In fact, I've heard people denounced as communists for wishing for wage caps.


My point isn't that Marx was correct (I really haven't studied him more than topically).

It's that a lot of what's passed off as free-market capitalism is anything but.

In biot's case, arguing that the value generated by an individual should serve as the basis for that person's pay. It isn't, but is only one input (essentially defining the demand curve, and setting a possible upper limit), but the true market pay scale being one that would also have to take into consideration supply. As I noted (somewhat snarkily), market conditions for establishing executive pay fall somewhat short of the free market definition. For a more popular treatment, Eddie Murphey and Dan Akroyd's "Trading Places" explores a similar idea. Mark Lewis's writings on the stock market provide some insight on trader qualifications and pay.

A friend some years ago provided an intriguing argument for why financial traders' pay was as high as it was. It was less a conventional market pricing argument than one of creating incentives to minimize incentives for fraud. Essentially: we're going to pay you so goddamned much money that you'd be completely mental to try to cheat on us and lose out.

I really cannot speak to the merits of this.

What that, and numerous other arguments for the rich getting ever richer do suggest is that there is a class of people who are very well versed at rationalizing their income and remuneration rates.

There's also a great deal of very, very, very sloppy thinking, rationalization, reportage, etc., in economic matters.

I'm also coming to feel that much of economics as it's been taught for the past 150 years or so simply isn't so. That the conditions described by free markets are far less common and far more fragile than commonly believed. That much of macroeconomics is bunkum used, again, to rationalize why them that has gets more (though, oddly, I'm also coming to understand money, fiscal policy, and Keynesian theory better than ever before), and that much of the economic gain is really a power game played for leverage and advantage, rather than for strict financial gain. A lens which makes the MPAA/RIAA, copyright, patent, trade and immigration law, etc., far more understandable.

Jonathen Nitzan's Capital as Power seems to have stumbled on this same insight: http://www.amazon.com/Capital-Power-Creorder-Political-Econo...

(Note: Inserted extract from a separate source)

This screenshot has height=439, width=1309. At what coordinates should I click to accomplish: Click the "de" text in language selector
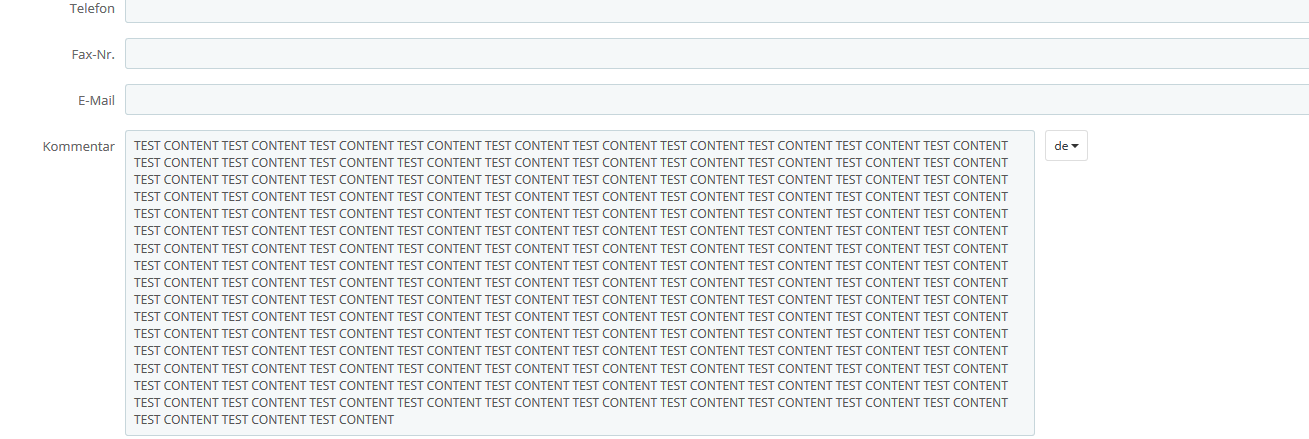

A lot of things clicked for me when I tried to wrap my head around the concept of money as debt. A debt to be paid by the rest of society to the holder, when he's in credit. Or a debt to be paid to the issuer if the holder's a borrower. I'm not going to pretend to understand economics in any great depth.

Thanks for your detailed reply, I was thrown by the communist thing, and missed your point almost entirely.


If you haven't read Debt, the first 5000 years, do. I've managed to misplace my copy -- aha! just found it -- but it's among the most fascinating books I've found in 25 years on economics. That, Niall Feguson's Ascent of Money (the guy is in many ways an ass, but this is a pretty good book), Nassim Taleb, Nouriel Rabini, Paul Krugman, Joseph Stiglitz, The Ordinary Business of Life: A History of Economics from the Ancient World to the Twenty-First Century (Roger Backhous) -- hardly a page-turner, but a very good compendium of 3000 years of economic thought, and Neal Stephenson's Cryptonomicon and Baroque Cycle have been very helpful to my understanding.

One of the values in these online discussions isn't the ability to convince others nearly so much as it is to hone and refine your own arguments. I'm not sure I'm even partially cogent yet, but I'm starting to stumble in a direction I like.


Oh jeez. Either I should have thought through my last sentence better, or followed my instinct by not participating in this discussion. You are correct on the supply & demand explanation. And no, I am not now nor have I ever been a member of the communist party. :)


I make the point because you're not the first person I've heard use the same argument.

Most recent that comes to mind was a banker interviewed on the BBC. I was listening, critically as I frequently do, and realized that the view he was espousing was flagrantly Marxist.

Amusing, that.


I don't understand the down votes here. Other than the snark, it's right on point.